I had an epiphany the other day which changed the way I think about neuroscience. I allowed the idea to settle a little, but now I'm certain -- it's a big problem. This is gonna be a complete mind-fuck, or perhaps brain-fuck is a better word.
Neuroscience is ultimately about rationalizing the thought processes going on in our brains, and the brains of others. How do scientists go about doing this though? Put simply -- by using their brains. This is inherently an inescapable form of circular logic. How on earth are we ever meant to really find out how our brains works, by using our brains? What if the mechanisms of our brain processes are built in such a way that obstructs us from ever seeing what reality is? Whatever reality is anyway.
Ultimately we are slaves to our brains wiring. Our brain, our gateway to reality, may be showing us some sort of reality that isn't even real. For this reason, I've come to believe that we are never going to be able to truly know how our brains works, because after all, what we know is relative to how our brains store and interpret information. Reality is a relative concept. There really is no right, wrong or real -- only what we perceive things to be. Because of this, the brain will forever be a mystery, unless we come up with some way to perceive it from a non-bias thrid party, but even then, seeing as the third party would be a creation of us, it too would ultimately be a slave to our own brains mechanisms, and therefore would also be inevitably bias too.
I believe the implications of this 'brain paradox' extend far further than the reaches of neuroscience. Neuroscientists are not the only scientists using their brains to understand the world around them.

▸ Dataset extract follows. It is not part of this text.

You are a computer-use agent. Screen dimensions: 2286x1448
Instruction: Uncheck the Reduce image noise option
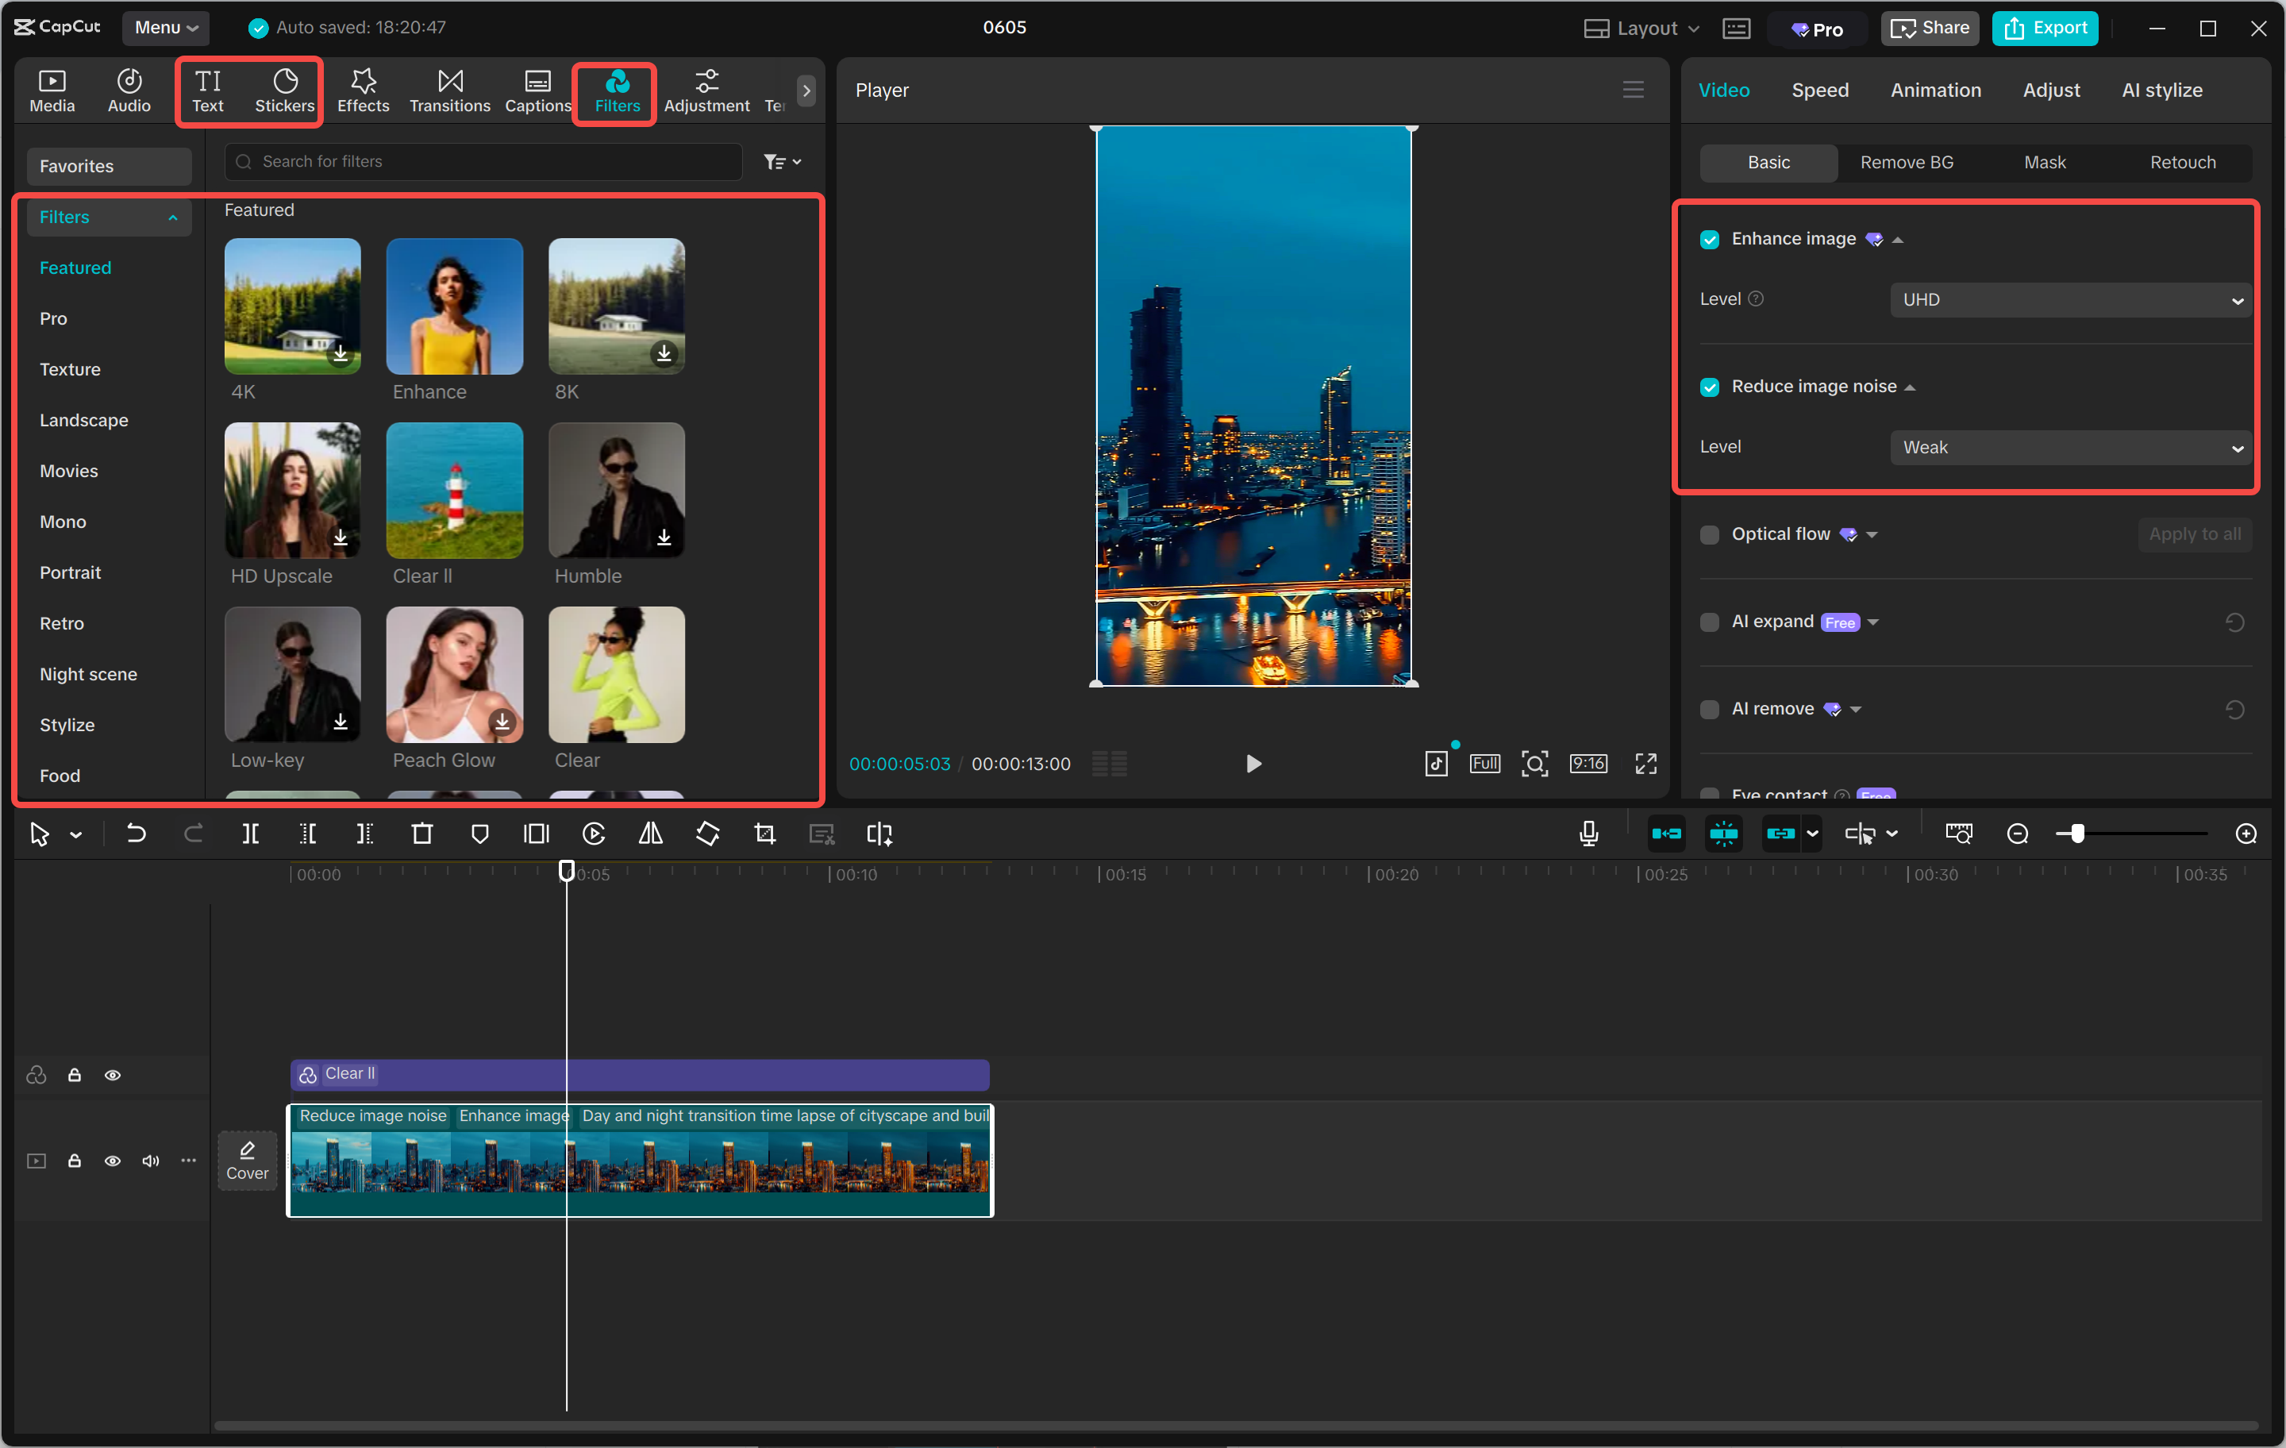click(1710, 387)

Chemists and physicists too are also bound by the this paradox. The brain is essentially a pattern recognition machine. What if all the patterns we see in chemistry and physics are merely things that came about, due to the nature of our 'pattern loving' brains. How are we to know that physics and chemistry will ever be able to show us what is 'real' because ultimately even what physicists and chemists believe to be real comes down to the way in which their brain interprets the data. What if scientists infinitely continue discovering more and more complex patterns in the world around us?
Due to the nature of our brains, there is a very real possibility that the world around us could be infinitely complex, at least in our perception of it. The brain naturally makes more and more connections between external stimuli in order to create a continually growing complexity of understanding. Honestly, this is where quantum physics appears to be heading. We used to think we were only made of atoms. Wrong. Not only are atoms made of protons, neutrons and electrons, these sub-atomic particles have sub-sub-atomic particles like leptons, quarks, baryons and mesons which are in turn also made of even smaller particles.... how deep down the rabbit hole can we really delve? And furthermore, to understand the brain, would we not need to have an equally complex understanding of the particles which it is made of?
Would anyone like to try and disprove me? I've tried myself, and can't find any way around this paradox.... it's really racking my, ugh, brain... you get the point?